The emission part of the nebula is the pink/red area, which is caused by a characteristic red glow emitted from hydrogen gas energized by the young, hot stars in the nebula. The dim blue halo around it is the reflection nebula part, where gas is reflecting the blue starlight. The dark portions are molecular gas that absorbs light.

This image is a combination of RGB (color) images and monochrome hydrogen-alpha images taken with my monochrome camera and a special narrowband filter that cuts out all other wavelengths of light except for a narrow slice right around the deep red color of H-alpha emission (656.3 nm). The H-alpha helps to accentuate the red (which is the bulk of the nebula), as well as refine detail in the nebula, since the deep red light is less disturbed by the atmosphere than the wide-band color.

After five weeks of photon collection, both color and H-alpha...here's the result!

Date: RGB: 1, 7, 8, 9, 19, 20, 22, 23, 24, 25, 28 September
  Ha: 30 September, 1, 2, 3, 9 October 2019
Location: East Bay area, CA
Object: IC 5146 Cocoon Nebula
Attempt: 3
Camera: RGB: ZWO ASI294MC Pro
    Ha: ZWO ASI1600MM Pro
Telescope: Takahashi FSQ-106N
Accessories: Starlight Xpress filter wheel, Astronomik CLS 2-inch filter (RGB), Astronomik H-alpha T-thread 12nm T2 filter (Ha)
Mount: Celestron AVX
Guide scope: Orion 50mm mini-guider
Guide camera: QHY5
Subframes: RGB:  141x180s (7h3m)
   Ha; 22x300s (1h50m)
   Total: 8h53m
Gain/ISO: RGB: 120
  Ha: 139
Acquisition method: SequenceGenerator Pro
Stacking program: PixInsight 1.8.7 
Post-Processing program: PixInsight 1.8.7
Darks: RGB: 40
   Ha: 20
Biases: RGB: 100
    Ha: 20
Flats: 0
Temperature: -15C (chip)

Whew!  My data files get longer and longer!  

So this image consists of nearly 9 hours total of color and H-alpha data, as you can see in the description.  It's so exciting to be able to get that much data on one target.  Now that I don't have to drive out somewhere, set up, stay up late, pack back up, drive back, and then haul all my crap up to my second-story apartment, I am more free to collect a lot of data since it requires little effort on my part (on a nightly basis, at least!  It's taken a lot of legwork to get to this point!)  

So processing this image was really interesting.  I haven't done a whole lot with adding H-alpha to color datasets before, so it was exciting to see what it would do.  To compare how big of a difference the H-alpha channel makes, I also processed a RGB-only image.  Here's that result:


So you can see a bit more of the blue reflection nebula halo around this one, but the contrast, detail, and saturation in the main part of the nebula is far less than the H-alpha version.  Fascinating!  What a difference.

» **Dataset excerpts**
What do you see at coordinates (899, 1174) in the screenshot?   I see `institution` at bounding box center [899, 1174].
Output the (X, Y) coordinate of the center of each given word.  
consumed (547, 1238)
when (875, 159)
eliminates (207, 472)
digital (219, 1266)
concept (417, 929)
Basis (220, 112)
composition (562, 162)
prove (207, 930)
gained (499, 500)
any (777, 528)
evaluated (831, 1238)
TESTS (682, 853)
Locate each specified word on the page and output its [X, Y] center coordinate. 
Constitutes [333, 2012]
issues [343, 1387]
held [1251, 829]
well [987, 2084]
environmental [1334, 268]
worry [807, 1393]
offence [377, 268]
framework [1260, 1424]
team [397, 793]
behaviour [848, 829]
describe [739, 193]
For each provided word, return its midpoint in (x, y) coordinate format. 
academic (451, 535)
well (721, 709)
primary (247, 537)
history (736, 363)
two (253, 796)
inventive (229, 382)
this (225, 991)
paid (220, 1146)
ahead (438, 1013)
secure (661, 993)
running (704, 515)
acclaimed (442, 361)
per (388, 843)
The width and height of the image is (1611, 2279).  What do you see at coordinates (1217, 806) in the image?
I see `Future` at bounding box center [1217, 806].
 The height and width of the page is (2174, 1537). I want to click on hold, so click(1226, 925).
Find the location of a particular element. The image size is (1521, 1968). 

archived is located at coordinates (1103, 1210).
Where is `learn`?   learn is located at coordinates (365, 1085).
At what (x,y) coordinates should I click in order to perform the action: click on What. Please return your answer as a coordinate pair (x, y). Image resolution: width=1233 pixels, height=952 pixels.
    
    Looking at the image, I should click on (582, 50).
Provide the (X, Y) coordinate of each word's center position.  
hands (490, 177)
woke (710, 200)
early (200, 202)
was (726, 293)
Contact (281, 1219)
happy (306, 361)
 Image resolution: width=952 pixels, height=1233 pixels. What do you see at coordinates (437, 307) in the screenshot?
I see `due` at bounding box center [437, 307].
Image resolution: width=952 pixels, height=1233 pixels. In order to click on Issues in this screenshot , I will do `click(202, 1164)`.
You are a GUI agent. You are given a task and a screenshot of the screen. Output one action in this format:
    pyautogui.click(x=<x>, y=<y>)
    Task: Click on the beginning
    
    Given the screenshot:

» **Instructions**
a) Retype the Cocoon Nebula write-up word for word, from "This image is" to "the wide-band color.".
b) Continue the Cocoon Nebula write-up from the point where it stops.

» **Your responses**
a)
This image is a combination of RGB (color) images and monochrome hydrogen-alpha images taken with my monochrome camera and a special narrowband filter that cuts out all other wavelengths of light except for a narrow slice right around the deep red color of H-alpha emission (656.3 nm). The H-alpha helps to accentuate the red (which is the bulk of the nebula), as well as refine detail in the nebula, since the deep red light is less disturbed by the atmosphere than the wide-band color.

b)
Here's the whole process:
- Calibrated lights with master dark and bias
- Unticked "optimize" for darks (in RGB data) to prevent amp glow from showing up
- Added weights and rejected frames in SubframeSelector
- Debayered RGB frames
- Registered with StarAlignment
- Cropped with DynamicCrop
- Stacked with ImageIntegration
- AutomaticBackgroundExtraction
- Denoised with MultiscaleLinearTransform, with lum mask
- Corrected color with PhotometricColorCalibration (RGB)
- Attempted Deconvolution, but it didn't do much (most of the stars have very little eccentricity!)
- Combined Ha and RGB channels with Light Vortex Astronomy method
- Stretched with HistogtamTransformation (liked the result better than MaskedStretch)
- Increased contrast with HDRMultiscaleTransform, 9 iterations
- Reduced stars with Light Vortex method
- Tweaked a bit more with CurvesTransformation
- DarkStructureEnhance script
- Cropped with DynamicCrop

I've been largely using DynamicBackgroundExtraction after giving AutomaticBackgroundExtraction a try once and not liking it, but Warren Keller's book Inside PixInsight gives some suggestions on the settings, and after some tweaking, I found that the result was at least as good as DBE, but with waaaay less work on my part.  So I've added that process icon to my workspace for quick access.  It's getting pretty crowded!


Side note -- is anybody else having issues with PixInsight after the 1.8.7 update?  Mine sometimes crashes processes randomly, or they'll just disappear, or a few times the entire program has crashed.  Was very stable before that update.  A patch update just came out the other day -- hopefully that fixes the bugs.